2024年4月20日(土)

チャイナ・ウォッチャーの視点

2022年7月16日

 暴力によって抗議デモは粉砕されたが、その時のインパクトのある動画と写真によってニュースが広がり、政府に対する圧力となって事態解決へとつながる。その意味で殴られることは事態解決のカードを手に入れることになるわけだ。

帰ってきた胡錦濤時代

 自分たちの要求を通すためには、ネットとメディアを使って劇場型の大騒ぎを作り上げなければならない。

 俗に「網絡維権」(ネットでの権利擁護活動)とも呼ばれる手法だが、2000年代後半から2010年代初頭の胡錦濤時代後半にかけて大流行した。当時は毎週のように、相当規模の大騒ぎが報じられていて、それらの情報を追いかける筆者もヘトヘトだったことを覚えている。

 習近平時代になり、「網絡維権」は減少していく。その理由だが、第一に検閲やメディア統制の高度化が理由としてあげられる。社会問題に関するニュースは人の目に触れないようにコントロールすることが徹底されていった。

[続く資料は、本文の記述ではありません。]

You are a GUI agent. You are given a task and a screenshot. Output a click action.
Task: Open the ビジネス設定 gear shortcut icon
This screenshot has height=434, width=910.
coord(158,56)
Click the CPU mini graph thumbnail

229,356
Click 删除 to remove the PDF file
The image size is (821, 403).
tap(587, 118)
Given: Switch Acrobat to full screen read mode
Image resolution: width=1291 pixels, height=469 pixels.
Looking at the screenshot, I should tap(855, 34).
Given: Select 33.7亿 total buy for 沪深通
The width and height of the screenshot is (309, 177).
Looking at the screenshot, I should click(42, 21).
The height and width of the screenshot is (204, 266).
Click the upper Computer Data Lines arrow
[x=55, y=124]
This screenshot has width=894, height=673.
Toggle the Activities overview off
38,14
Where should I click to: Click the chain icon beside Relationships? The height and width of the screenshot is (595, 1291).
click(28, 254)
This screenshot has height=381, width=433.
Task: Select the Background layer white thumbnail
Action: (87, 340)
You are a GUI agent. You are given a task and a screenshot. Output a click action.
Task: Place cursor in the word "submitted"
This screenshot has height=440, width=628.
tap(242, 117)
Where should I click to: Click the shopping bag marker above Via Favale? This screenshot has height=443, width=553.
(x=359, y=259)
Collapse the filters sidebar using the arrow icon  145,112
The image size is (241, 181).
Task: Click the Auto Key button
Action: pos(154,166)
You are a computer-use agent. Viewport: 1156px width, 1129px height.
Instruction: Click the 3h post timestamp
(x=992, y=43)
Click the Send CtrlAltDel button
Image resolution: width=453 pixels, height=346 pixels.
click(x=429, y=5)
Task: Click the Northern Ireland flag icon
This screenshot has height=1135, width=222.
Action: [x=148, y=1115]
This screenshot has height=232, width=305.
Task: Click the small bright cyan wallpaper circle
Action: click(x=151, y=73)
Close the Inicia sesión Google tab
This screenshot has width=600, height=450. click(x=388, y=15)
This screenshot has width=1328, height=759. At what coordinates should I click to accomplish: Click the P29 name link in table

 加えて、騒ぎにならないよう違法な投資案件に対して、早めの手当が心がけられたという面も見すごせない。P2P金融(金融機関を介さずにインターネット経由で貸し手が借り手に直接融資する仕組み)は最盛期には3000社以上が参入するホットビジネスとなったが、政府は全面禁止した。ビットコインなどの暗号通貨も同じく、詐欺の温床として完全に禁止された。先回りして対処したわけだ。

 こうして人前から消えたはずの「網絡維権」が、なぜか今、復活している。河南省の村鎮銀行だけではない。昨年秋には広東省広州市で、大手不動産デベロッパーの恒大集団が販売した金融投資商品の返済が遅れているとして、抗議デモが行われた。世界的な大事件となった恒大集団のデフォルト問題が浮上したきっかけだ。

 中国政府は早め早めのリスク対応を行っていたが、それでもすべての怪しげな投資を排除できていたわけではない。これまで水面下にあった問題投資案件が浮上しつつある。それはなぜか。恐らくは不動産市場に問題の根幹がある。